Questioned how to be a writer, Cooper used to say the sort of advice that the famous author would have said, if he could have been inclined to guide a aspiring writer: utilize all all of your perceptions, say how things smelled and seemed and sounded and felt and flavored – it significantly enhances the writing. But likely more helpful was: “Always keep a notebook – it’s very hard, when you’re mid-twenties, to recall what age 24 felt like.” That’s one of the primary realizations you observe, in the more extensive, densely peopled books, which have seventeen main characters rather than just one, all with decidedly aristocratic names, unless they’re Stateside, in which case they’re called a common name. Even an age difference of four years, between two relatives, between a male and a lady, you can perceive in the speech.

A Literary Mystery

The origin story of Riders was so pitch-perfectly Jilly Cooper it might not have been accurate, except it absolutely is real because a London paper published a notice about it at the era: she finished the complete book in 1970, prior to the early novels, carried it into the city center and left it on a public transport.
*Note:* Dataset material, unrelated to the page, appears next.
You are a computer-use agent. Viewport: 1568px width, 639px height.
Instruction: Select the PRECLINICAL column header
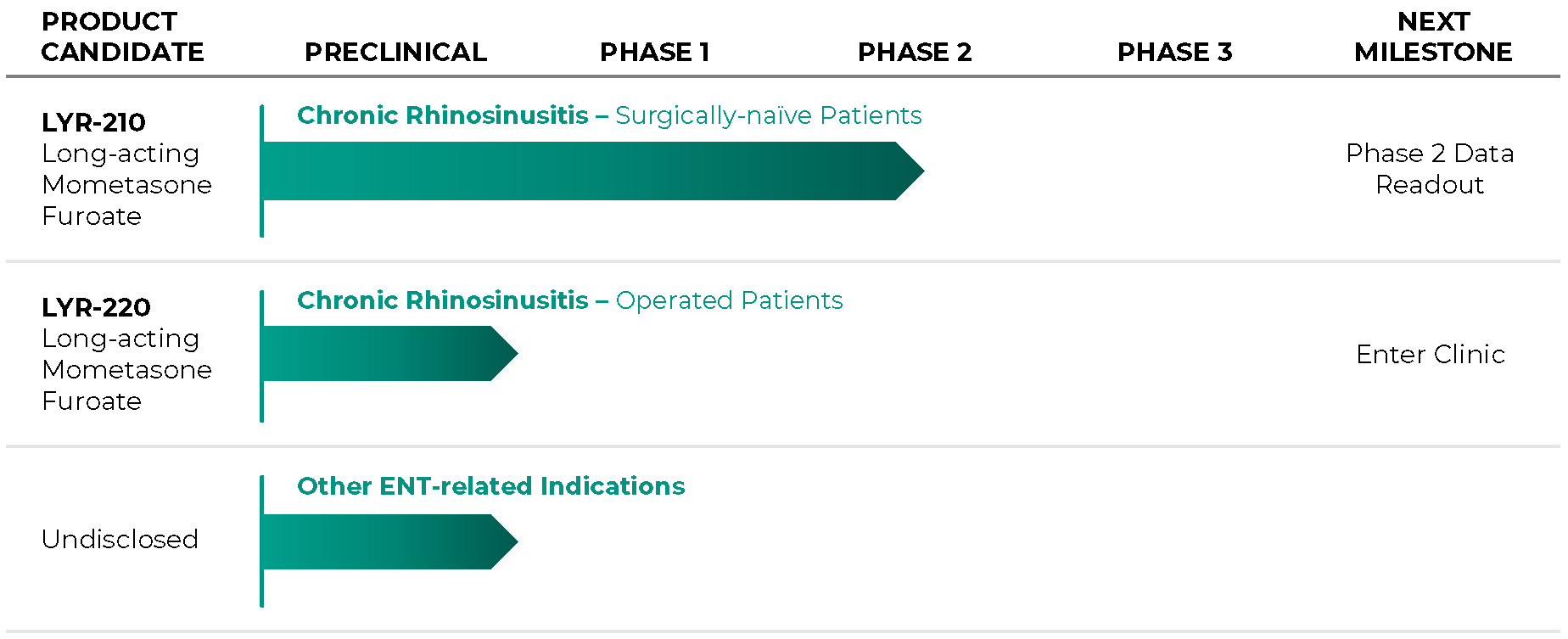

Some texture has been purposely excluded of this tale – what, for instance, was so significant in the urban area that you would leave the sole version of your book on a public transport, which is not that far from leaving your child on a transport? Surely an rendezvous, but which type?

Cooper was wont to amp up her own chaos and haplessness

Alyssa Doyle
Alyssa Doyle

A crypto enthusiast and gaming expert with a passion for blockchain technology and fair play.